Dir. Kelly Reichardt
(2006, Not Rated, 73 min)

Old Joy is a film with more negative space than space, and at only 73 minutes every scene has a greater burden to convey its core relationship and themes, but at this I’m not sure it quite succeeds. I streamed it on Netflix for three reasons: (1) it was categorized by the site as a “gay drama,” and I’ve undertaken to watch and review gay-themed films during Pride Month; (2) it’s directed by Kelly Reichardt, whose subsequent film Wendy and Lucy I greatly admired; and (3) it’s length – when presented with hundreds of instantly streaming viewing options, sometimes the shortest commitment is the easiest one.

But I wish I had seen the film without seeing it classified as gay-themed. It might have played much better that way, because its homosexual content is mostly subtextual, and so understated it’s barely conveyed at all. Is that the crux of this film or meant to be left ambiguous? Or both? Reichardt is not a filmmaker of broad strokes, as demonstrated in Wendy, which was similarly pithy and subtle, but here she is almost absurdly withholding of dramatic urgency. Landscapes roll by through car windows. Pregnant pauses go unbirthed. A guitar score by Yo La Tengo has a lulling quality.

For a while I quite liked its pacific pace, with an uneasiness created by images of desolate woods, overcast skies, and upward shots of the steel frameworks of bridges. We get a sense of traveling farther away from civilization and deeper into the characters’ inner lives. Daniel London plays Mark, who is married and soon to have a child, but the only scene he shares with his wife is tense; we’re not sure if this is a minor lovers’ quarrel or evidence of an unhappy marriage. Kurt (Will Oldham) calls to invite him camping. They’re old friends, though it seems they’re no longer as close as they once were. When they reunite they’re cordial, relaxed, but with a hint of discomfort. “I miss you,” Kurt finally tells Mark after maybe a few beers too many.
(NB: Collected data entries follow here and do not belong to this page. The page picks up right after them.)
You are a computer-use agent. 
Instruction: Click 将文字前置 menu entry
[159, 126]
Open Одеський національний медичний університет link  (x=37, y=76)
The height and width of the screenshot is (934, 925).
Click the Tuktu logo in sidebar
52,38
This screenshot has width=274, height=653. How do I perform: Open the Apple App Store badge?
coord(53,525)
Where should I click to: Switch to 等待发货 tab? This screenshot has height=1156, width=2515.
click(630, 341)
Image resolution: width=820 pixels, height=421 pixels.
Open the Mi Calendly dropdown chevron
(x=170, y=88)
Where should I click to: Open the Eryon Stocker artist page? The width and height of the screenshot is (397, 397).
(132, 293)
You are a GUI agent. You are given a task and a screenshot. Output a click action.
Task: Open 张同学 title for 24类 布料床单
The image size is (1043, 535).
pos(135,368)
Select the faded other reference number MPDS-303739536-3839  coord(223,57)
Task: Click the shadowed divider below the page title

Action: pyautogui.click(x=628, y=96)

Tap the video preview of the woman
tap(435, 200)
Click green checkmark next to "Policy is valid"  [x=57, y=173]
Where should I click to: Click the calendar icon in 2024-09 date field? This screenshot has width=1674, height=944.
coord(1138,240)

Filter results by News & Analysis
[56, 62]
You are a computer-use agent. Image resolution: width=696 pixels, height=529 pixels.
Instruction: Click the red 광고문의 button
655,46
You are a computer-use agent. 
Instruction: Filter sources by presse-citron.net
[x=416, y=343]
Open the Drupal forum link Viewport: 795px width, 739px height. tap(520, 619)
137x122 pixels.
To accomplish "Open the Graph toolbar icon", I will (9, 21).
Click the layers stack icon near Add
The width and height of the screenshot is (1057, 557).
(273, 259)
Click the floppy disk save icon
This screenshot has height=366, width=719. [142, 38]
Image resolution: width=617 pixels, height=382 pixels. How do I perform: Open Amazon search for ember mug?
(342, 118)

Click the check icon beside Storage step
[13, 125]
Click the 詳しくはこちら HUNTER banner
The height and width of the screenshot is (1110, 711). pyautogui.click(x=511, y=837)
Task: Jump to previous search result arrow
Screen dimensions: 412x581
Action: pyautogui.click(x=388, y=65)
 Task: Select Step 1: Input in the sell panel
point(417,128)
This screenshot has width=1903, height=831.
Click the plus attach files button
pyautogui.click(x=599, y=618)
But the tension doesn’t really pay off. Reichardt does a good job of establishing it, but it simply hangs there, and what began as contemplative eventually becomes a bit slack. There are too many empty spaces, too much silence, too little dramatic thrust, so that when there is a development it’s so sudden that if I hadn’t been expecting something I would have wondered where it came from. I wondered it anyway. The film is driven by subtext, but it doesn’t give us enough substance to hold on to. When it was over it seemed to evaporate from my consciousness.